In the manufactured experimental device (1), an electrometer was used as the experimental control means 89. According to this electrometer, a high resistance can be connected between the working electrode 83 and the counter electrode 84 to measure the potential difference with almost no current flow.
Then, air is supplied to the five working electrodes 83 simultaneously for 30 seconds by the push-in method at a flow rate of 0.5 L / min, then the sample gas is supplied for 60 seconds, and then again for another 30 seconds. Air was supplied, and thus the potential of each working electrode 83 with respect to the counter electrode 84 was measured while supplying air, sample gas and air. Sample gases: hydrogen gas (with a concentration of 2.01% diluted with nitrogen gas), ethanol gas (with a concentration of 2% diluted with air), carbon monoxide gas (with a concentration of 3060 ppm diluted with nitrogen gas) And hydrogen sulfide gas (having a concentration of 28.8 ppm diluted with nitrogen gas) were used. The results are shown in FIGS. 4 to 6 and Table 1.
Here, FIG. 4 shows the measurement results of the potential of the platinum black electrode, FIG. 5 shows the measurement results of the potential of one of the two iridium oxide electrodes, and FIG. 6 shows that of the two ruthenium oxide electrodes. The measurement results of one of the potentials are shown. 4 to 6, (a) shows the measurement result when hydrogen gas is used as the sample gas, and (b) shows the measurement result when ethanol gas is used as the sample gas, c) shows the measurement results when carbon monoxide gas is used as the sample gas, and (d) shows the measurement results when hydrogen sulfide gas is used as the sample gas.

  Table 1 shows the maximum value of the potential fluctuation from the potential when air is supplied when the sample gas is supplied for 60 seconds.

[Experimental Example 2]
An experimental device having the same configuration as the experimental device (1) except that the following four working electrodes are provided in the experimental device (1) according to Experimental Example 1 (hereinafter, “the experimental device Device (2) was produced.
The four working electrodes constituting this experimental device (2) are each composed of a disc-shaped electrode catalyst layer with a diameter of 4 mm provided on the gas permeable hydrophobic diaphragm 82, and it is platinum black A platinum black electrode, a platinum monoxide electrode formed of platinum oxide (II) (PtO), a ruthenium electrode formed of ruthenium (Ru), and an iridium electrode formed of iridium (Ir). Specifically, the platinum black electrode is obtained by firing platinum black together with a binder under the condition of a firing temperature of 320 ° C. The platinum monoxide electrode is obtained by firing platinum (IV) oxide together with a binder at a firing temperature of 320 ° C. The ruthenium electrode is obtained by firing ruthenium together with a binder at a firing temperature of 320 ° C. The iridium electrode is formed by firing platinum black together with a binder at a firing temperature of 320.degree.

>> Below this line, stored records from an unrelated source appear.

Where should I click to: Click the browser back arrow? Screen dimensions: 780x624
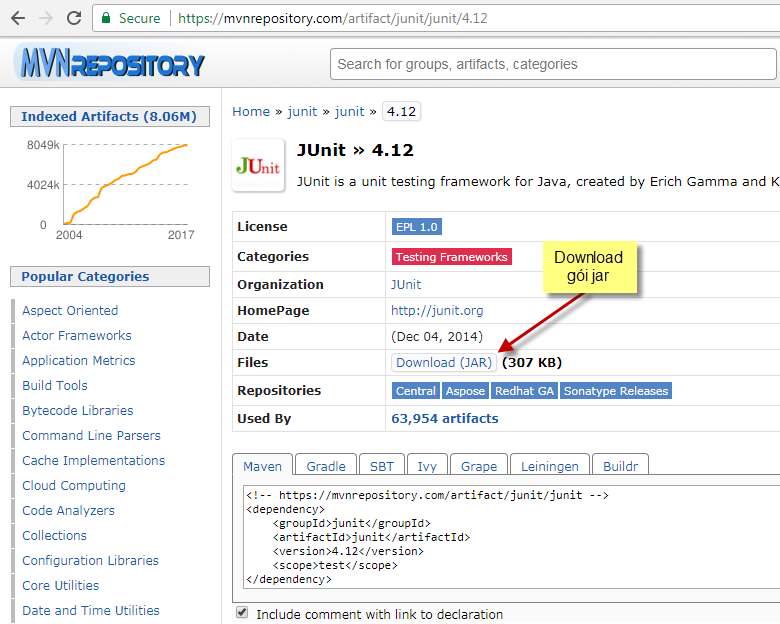tap(17, 18)
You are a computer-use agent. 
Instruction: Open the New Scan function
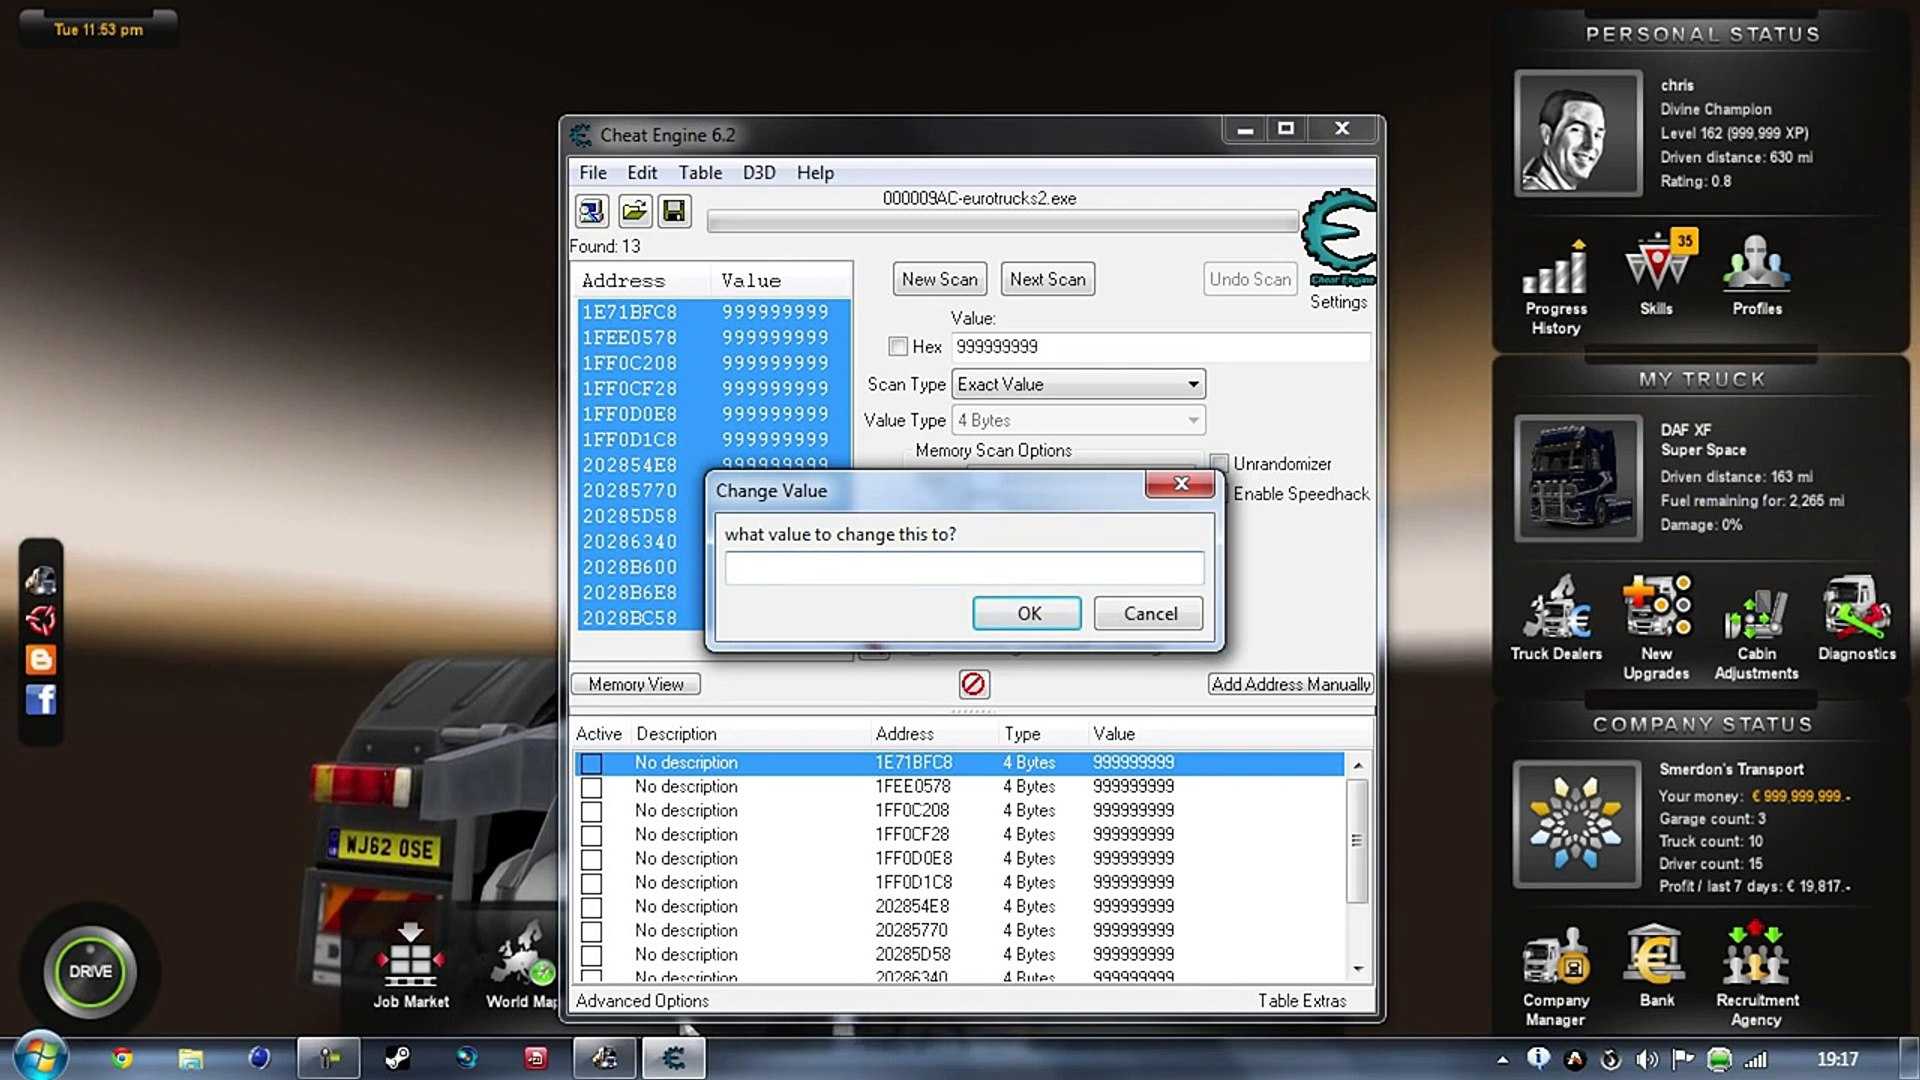[x=940, y=278]
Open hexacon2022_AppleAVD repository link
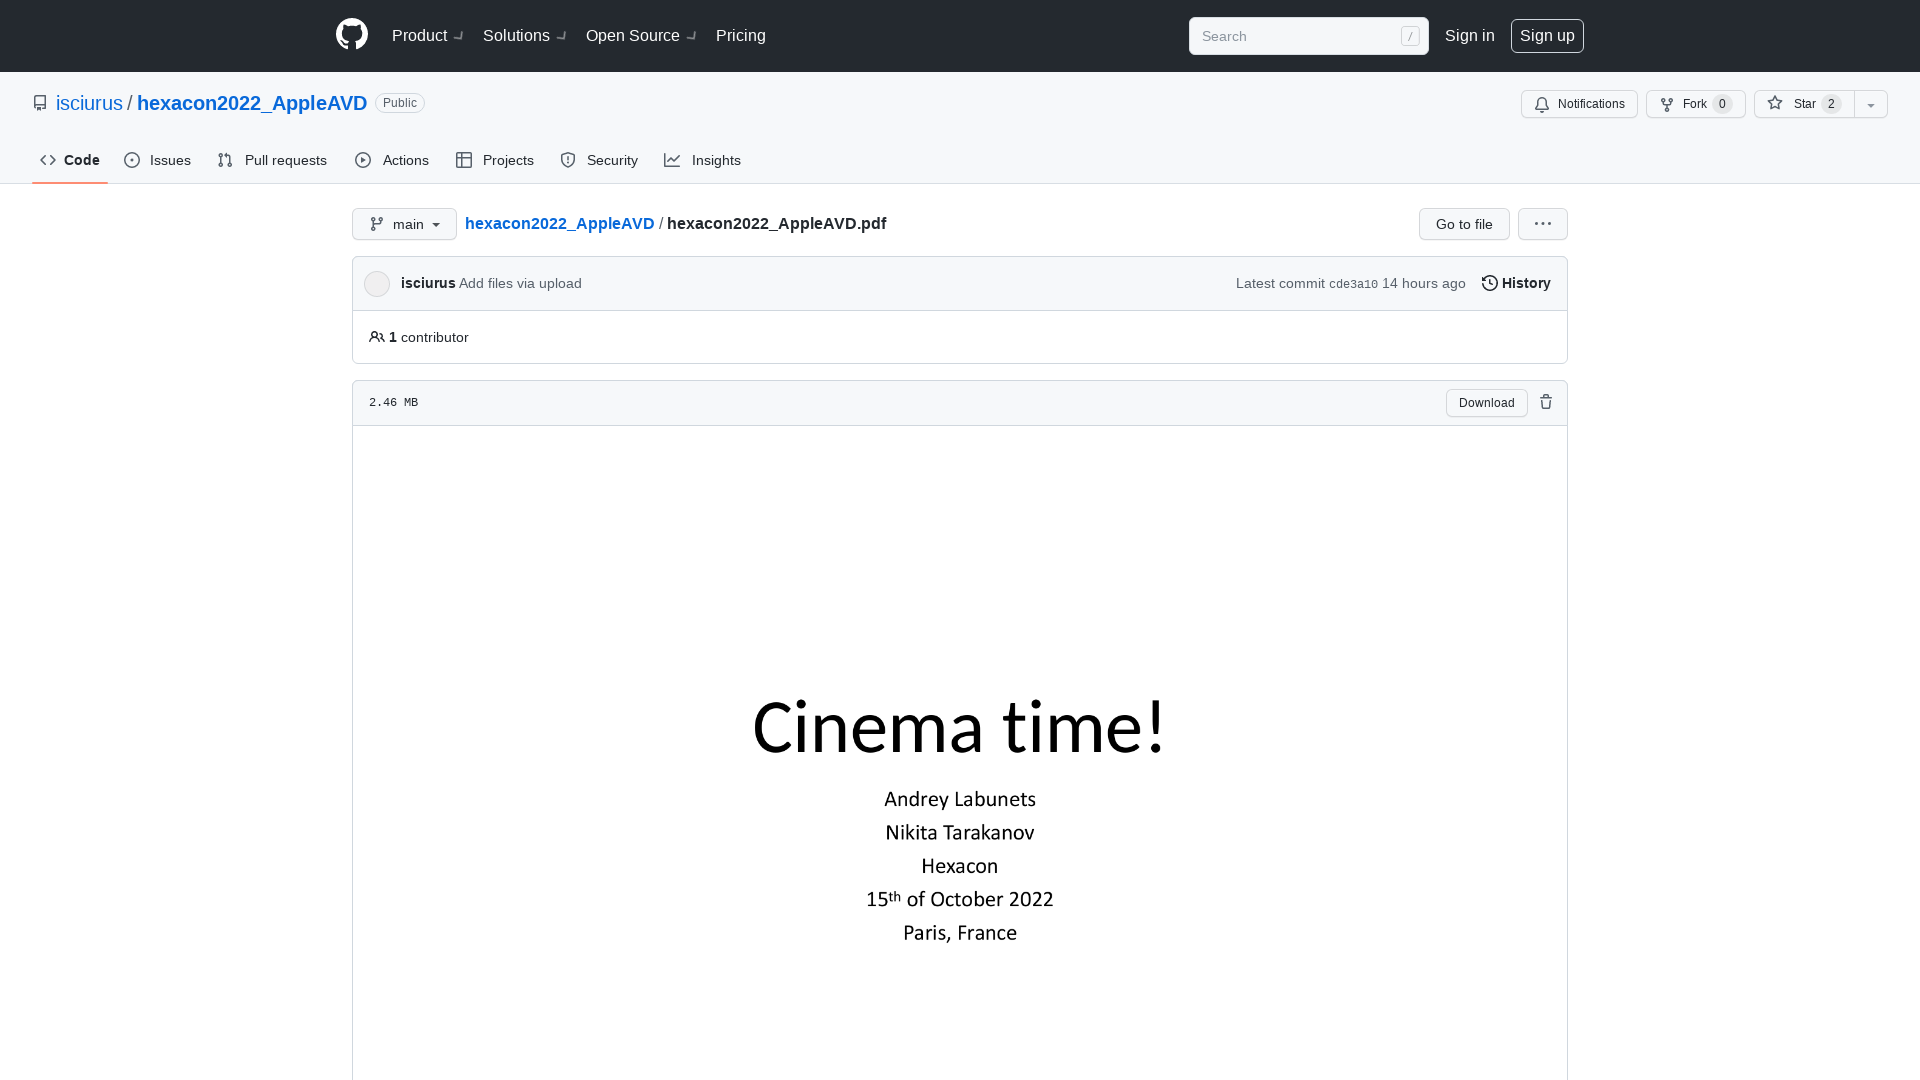Image resolution: width=1920 pixels, height=1080 pixels. [252, 103]
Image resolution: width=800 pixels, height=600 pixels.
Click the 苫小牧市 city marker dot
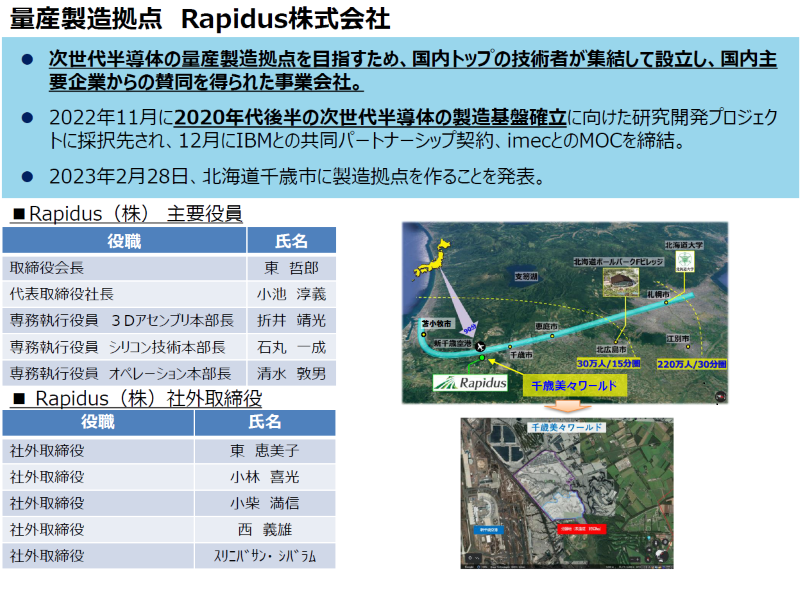click(423, 334)
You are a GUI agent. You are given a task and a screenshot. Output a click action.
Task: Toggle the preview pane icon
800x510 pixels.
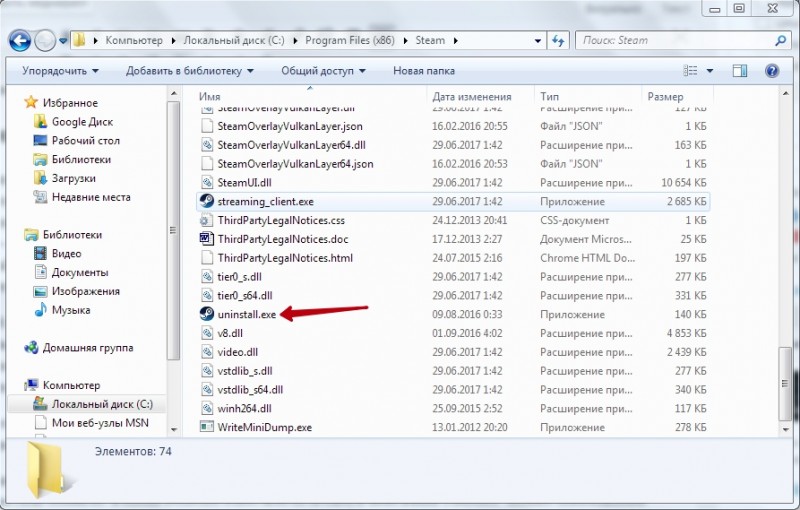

In the produced experimental apparatus (2), air and a sample gas were supplied under the same conditions as in Experimental Example 1, and the potentials of the respective working electrodes with respect to the counter electrode were measured while air, sample gas and air were supplied. Sample gases: hydrogen gas (with a concentration of 2.01% diluted with nitrogen gas), ethanol gas (with a concentration of 2% diluted with air), carbon monoxide gas (with a concentration of 2960 ppm diluted with nitrogen gas) And hydrogen sulfide gas (having a concentration of 28.8 ppm diluted with nitrogen gas) were used. The results are shown in FIGS. 7 to 10 and Table 2.
Here, FIG. 7 shows the measurement results of the potential of the platinum black electrode, FIG. 8 shows the measurement results of the potential of the platinum monoxide electrode, and FIG. 9 shows the measurement results of the potential of the ruthenium electrode. 10 shows the measurement result of the potential of the iridium electrode. 7 to 10, (a) shows the measurement result when hydrogen gas is used as the sample gas, and (b) shows the measurement result when ethanol gas is used as the sample gas, c) shows the measurement results when carbon monoxide gas is used as the sample gas, and (d) shows the measurement results when hydrogen sulfide gas is used as the sample gas.

  Table 2 shows the maximum value of the potential fluctuation from the potential when air is supplied when the sample gas is supplied for 60 seconds.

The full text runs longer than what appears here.